What amused/bemused me was the conductor, who was so old he looked half dead -- gaunt, frazzled, confused. How he would have survived a real tackle beats me. What was interesting was that this image, like the fat lady with the spear, breast plate and horned helmet, is how Hollywood and American pop culture see classical music: something so irrelevant as to be ludicrous.
But the odd bit was that the performance took place in Frank Gehry's Mouse House, AKA the Walt Disney Hall, home of the Los Angeles Philharmonic. Not only is the hall one of Gehry's finest achievements and magnetically hip and alluring to audiences old and young, but the L.A. Phil had been famously progressive about hiring young, vital and dynamic music directors: the exact opposite of the decrepit figure in "Get Smart."

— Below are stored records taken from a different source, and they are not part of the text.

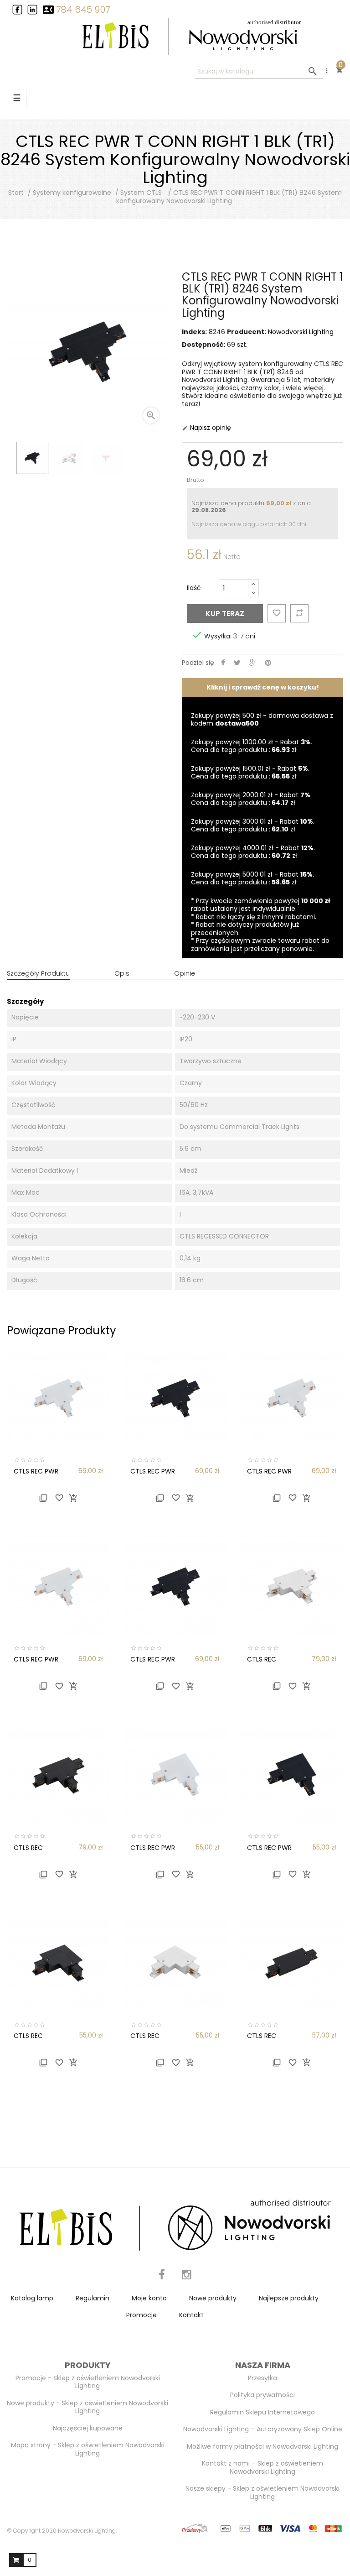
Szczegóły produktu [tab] (38, 973)
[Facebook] (162, 2279)
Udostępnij (223, 663)
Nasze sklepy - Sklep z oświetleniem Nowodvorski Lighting (262, 2492)
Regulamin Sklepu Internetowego (262, 2412)
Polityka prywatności (262, 2394)
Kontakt (191, 2315)
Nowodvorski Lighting (301, 331)
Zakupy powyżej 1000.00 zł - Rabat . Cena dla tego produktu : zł (251, 746)
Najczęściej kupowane (88, 2428)
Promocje (141, 2315)
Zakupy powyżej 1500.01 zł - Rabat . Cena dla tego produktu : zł (250, 772)
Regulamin (92, 2298)
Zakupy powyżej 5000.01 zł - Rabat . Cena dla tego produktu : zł (252, 878)
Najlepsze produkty (289, 2298)
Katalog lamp (32, 2298)
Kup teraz (225, 613)
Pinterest (268, 663)
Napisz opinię (206, 427)
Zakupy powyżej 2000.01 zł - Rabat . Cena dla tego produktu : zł (251, 799)
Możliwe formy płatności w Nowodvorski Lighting (262, 2446)
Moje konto (149, 2298)
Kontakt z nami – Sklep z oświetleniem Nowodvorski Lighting (262, 2467)
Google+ (252, 663)
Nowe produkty (213, 2298)
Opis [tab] (121, 973)
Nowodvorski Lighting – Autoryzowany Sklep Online (262, 2429)
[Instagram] (186, 2279)
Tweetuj (237, 663)
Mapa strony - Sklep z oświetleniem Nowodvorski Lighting (88, 2449)
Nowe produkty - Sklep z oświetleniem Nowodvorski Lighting (87, 2407)
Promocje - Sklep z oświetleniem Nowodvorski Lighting (87, 2382)
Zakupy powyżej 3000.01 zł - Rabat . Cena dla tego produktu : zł (252, 825)
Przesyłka (262, 2378)
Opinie (184, 973)
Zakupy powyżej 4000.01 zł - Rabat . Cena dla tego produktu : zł (253, 852)
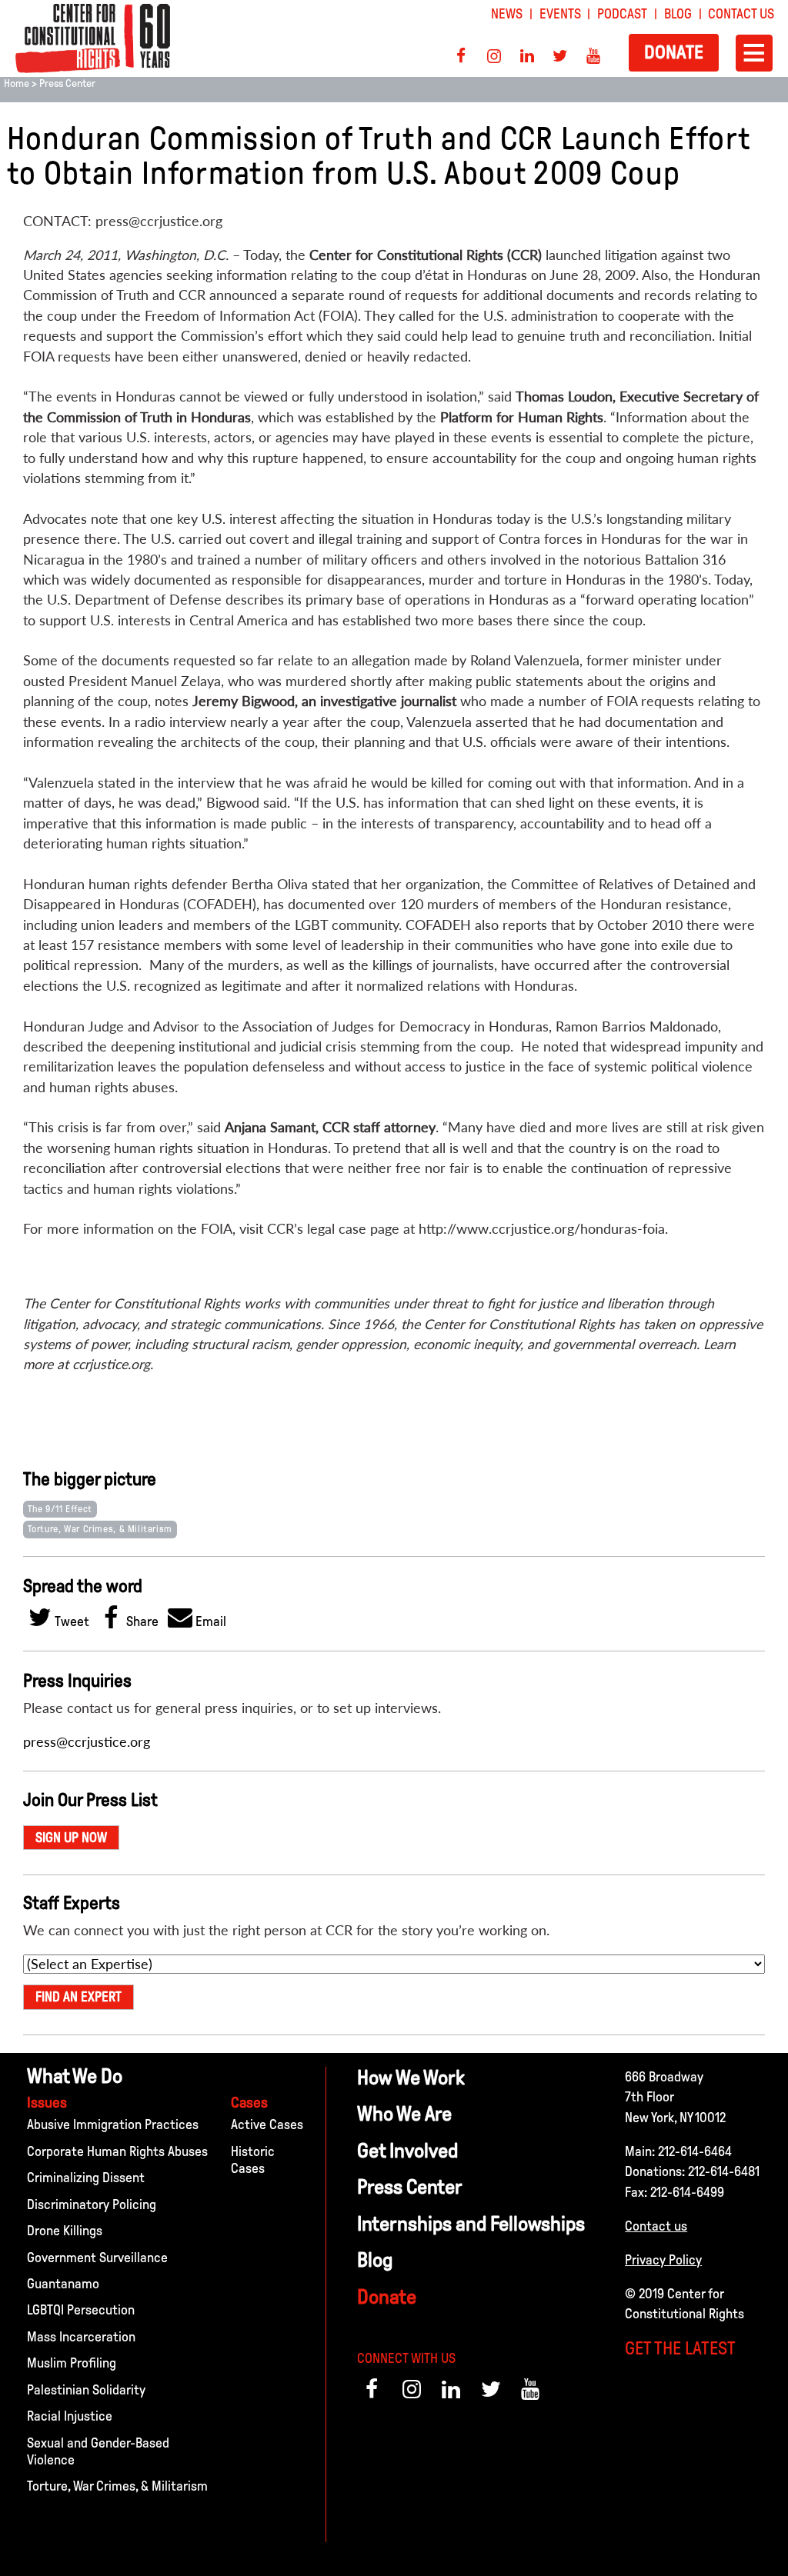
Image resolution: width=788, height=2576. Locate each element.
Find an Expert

First there was (and still is) Esa-Pekka Salonen, the baby-faced Finn, and soon there will be the Venezuelan Gustavo Dudamel, who will be all of 28 or 29 when he assumes the music directorship and is the current boy wonder of conducting. Whether he will evolve into a great maestro remains to be seen. But he is exciting, he's young, and he could survive a Steve Carell tackle with aplomb. Of course, maybe the president or the city or the world would be vaporized, but Los Angeles's reputation for youthful conducting talent would prevail.